### [Requirement]
Find the line with "Click the folder browse icon next to Entrada" in the data below. Repeat it and every line after it up to the end, exactly, but drop the pictures.

Collected data entries
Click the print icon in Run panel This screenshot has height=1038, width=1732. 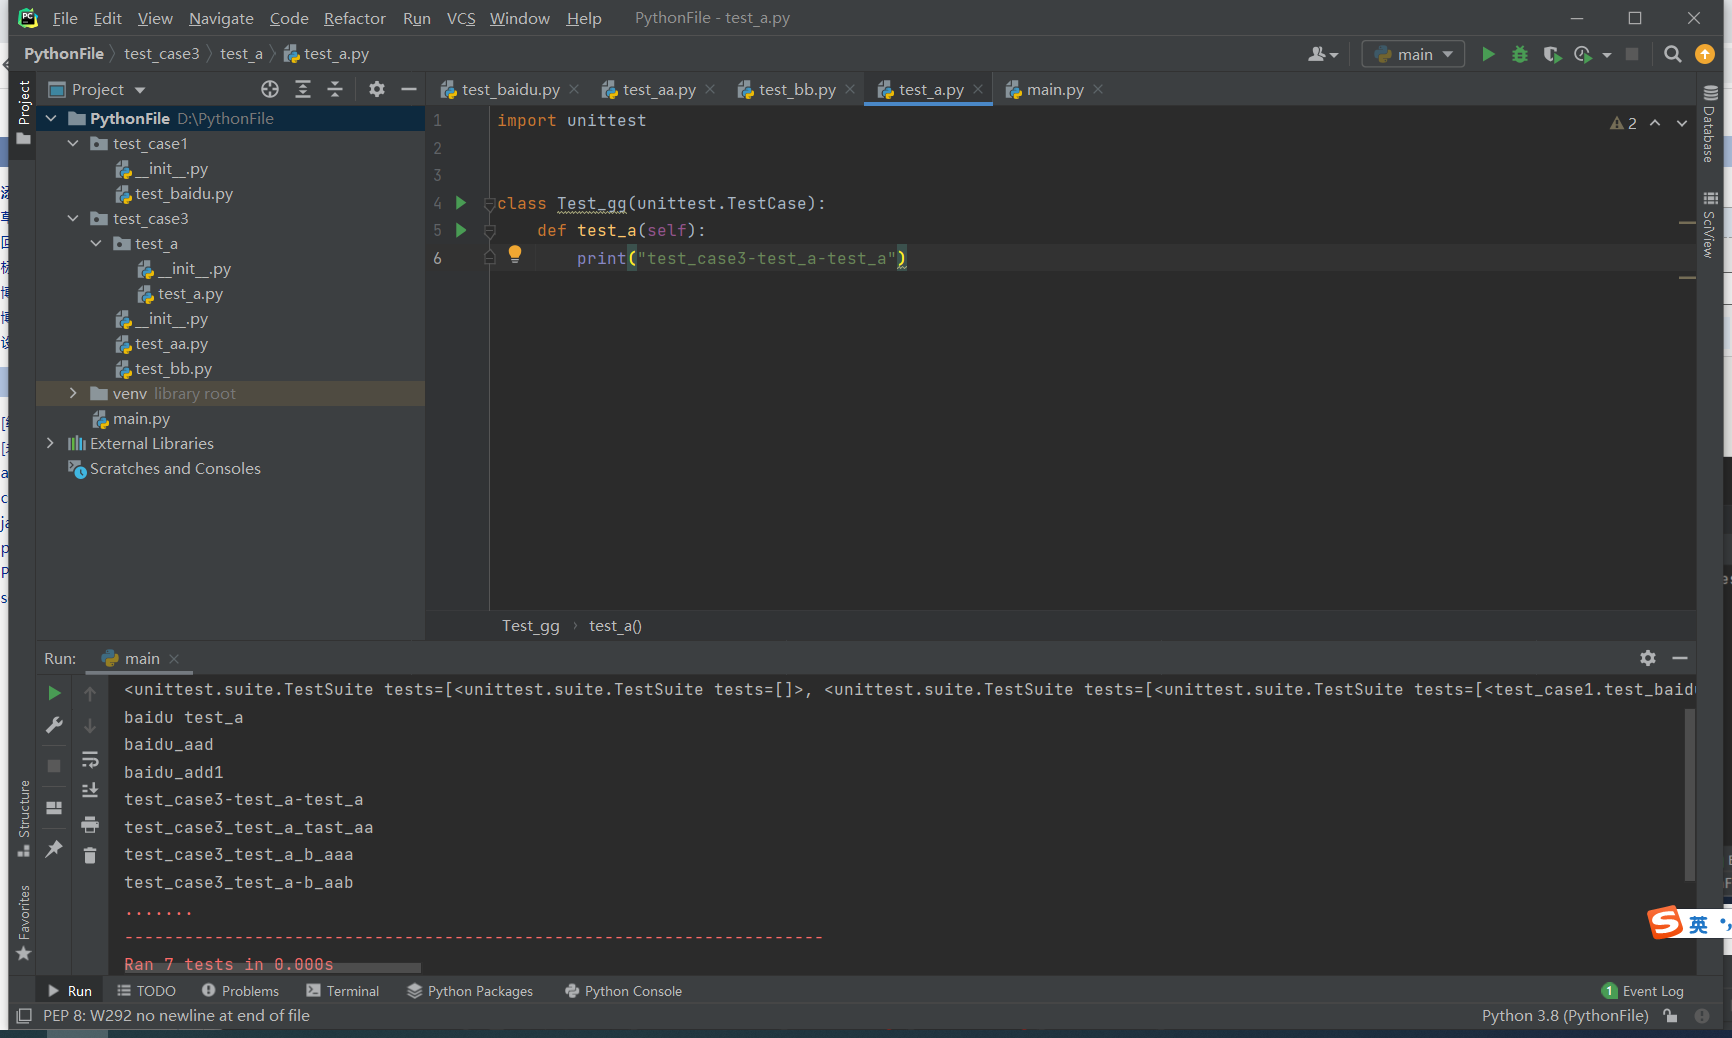pos(90,825)
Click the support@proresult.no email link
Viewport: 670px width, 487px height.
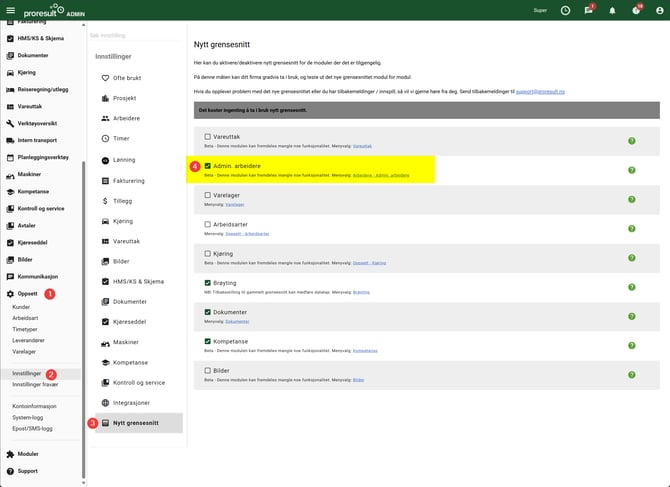541,90
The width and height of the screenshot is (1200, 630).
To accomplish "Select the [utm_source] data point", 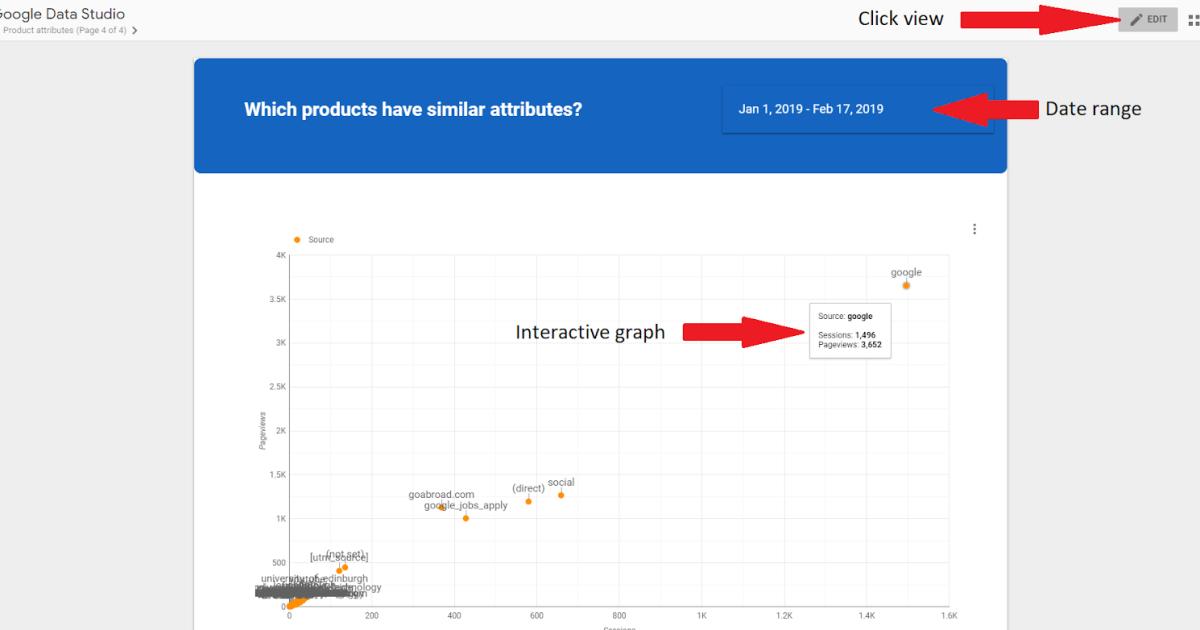I will tap(339, 571).
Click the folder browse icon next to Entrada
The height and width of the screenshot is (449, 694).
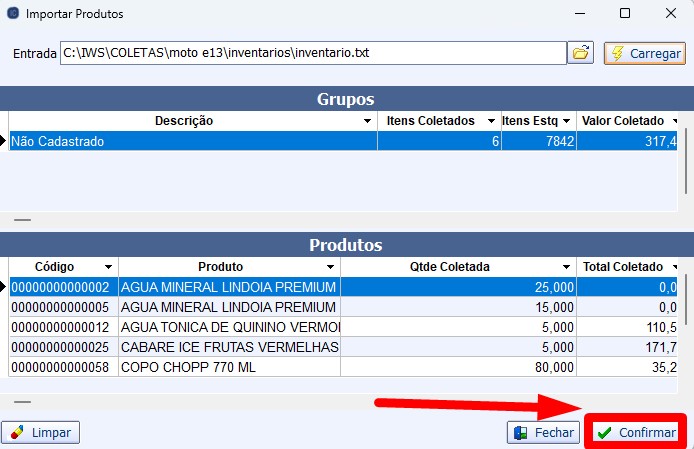[x=581, y=53]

### [Exercise response]
Click the folder browse icon next to Entrada
The height and width of the screenshot is (449, 694).
[x=581, y=53]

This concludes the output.